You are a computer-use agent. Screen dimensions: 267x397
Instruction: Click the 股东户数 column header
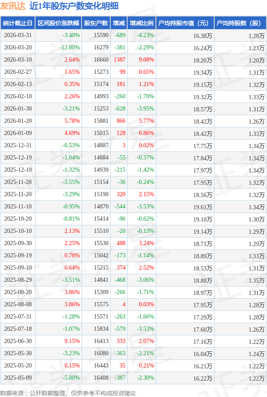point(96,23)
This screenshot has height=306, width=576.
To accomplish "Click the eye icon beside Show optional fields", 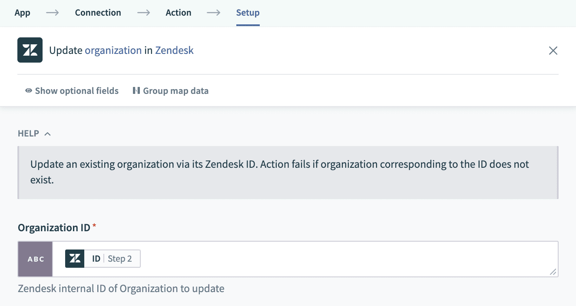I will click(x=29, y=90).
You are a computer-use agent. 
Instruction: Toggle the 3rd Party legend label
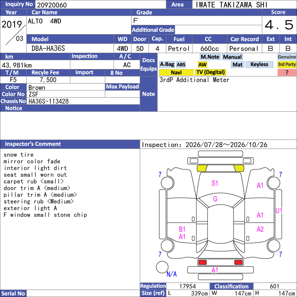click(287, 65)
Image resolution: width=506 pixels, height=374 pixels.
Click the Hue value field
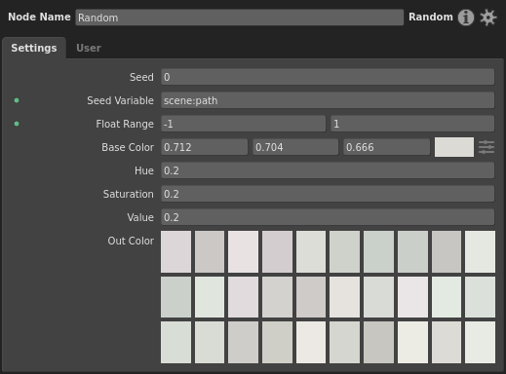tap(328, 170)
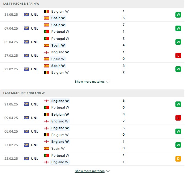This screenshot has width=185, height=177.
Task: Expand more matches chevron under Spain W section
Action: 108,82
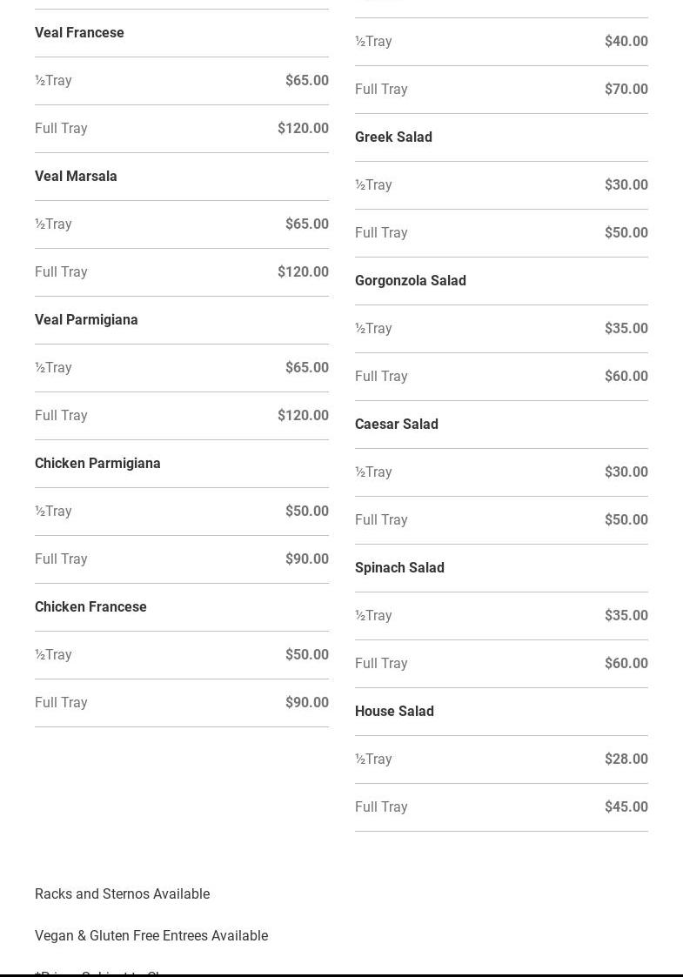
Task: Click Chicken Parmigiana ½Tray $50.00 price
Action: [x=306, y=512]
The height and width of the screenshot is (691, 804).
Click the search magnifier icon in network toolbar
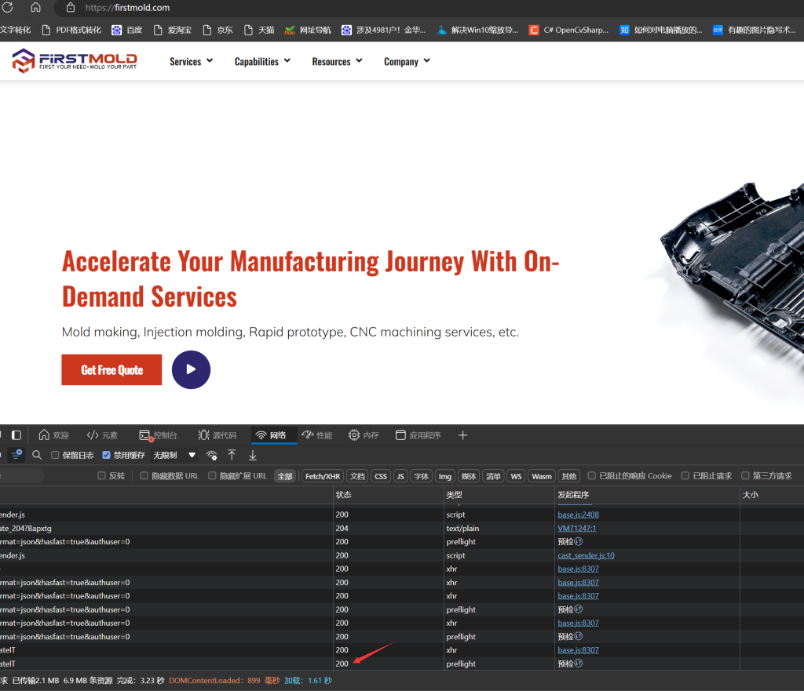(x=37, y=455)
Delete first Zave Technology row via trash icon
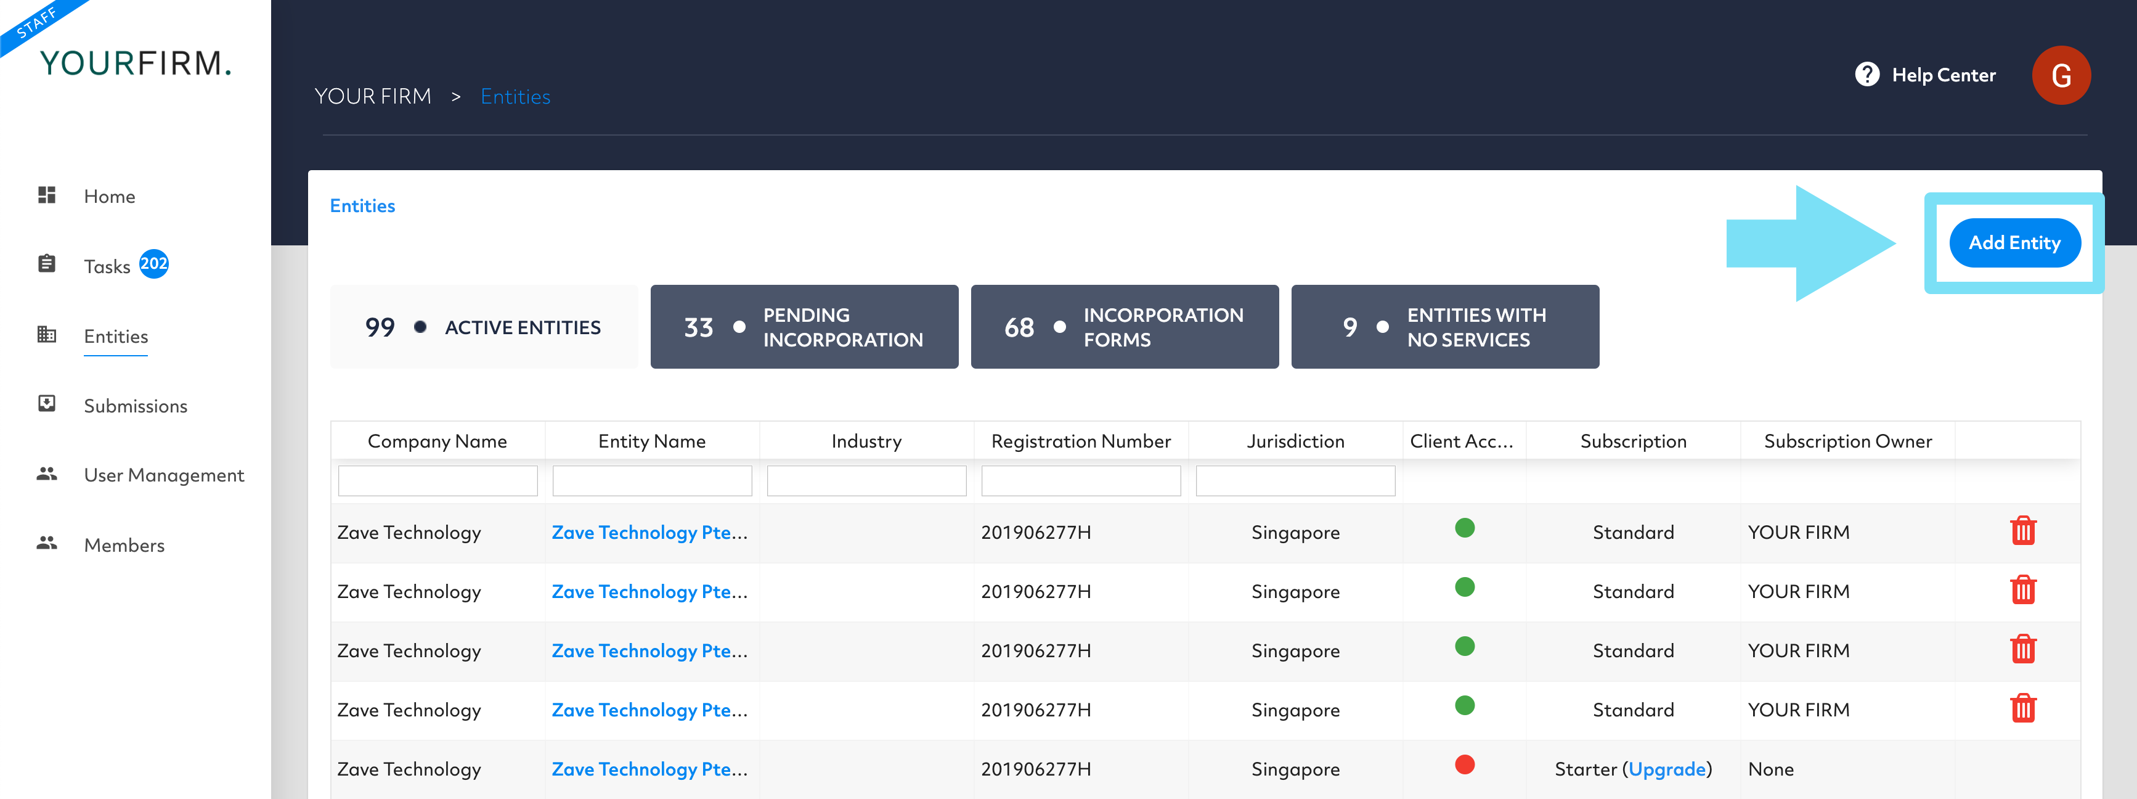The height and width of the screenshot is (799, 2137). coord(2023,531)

☆ ☆ ☆ ☆

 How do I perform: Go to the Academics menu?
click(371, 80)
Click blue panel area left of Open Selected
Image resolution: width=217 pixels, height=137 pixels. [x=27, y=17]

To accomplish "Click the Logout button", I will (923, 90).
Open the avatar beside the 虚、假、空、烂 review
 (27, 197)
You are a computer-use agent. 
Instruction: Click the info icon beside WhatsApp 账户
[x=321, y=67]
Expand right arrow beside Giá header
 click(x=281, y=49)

☆ ☆ ☆ ☆

YOUR OBJECTIVE: Reproduce verbatim the entries starting at the line containing "Delete first Zave" and ending at the line containing "The height and width of the screenshot is (799, 2137).", omitting the pictures.

TASK SOLUTION:
Delete first Zave Technology row via trash icon
The height and width of the screenshot is (799, 2137). coord(2023,531)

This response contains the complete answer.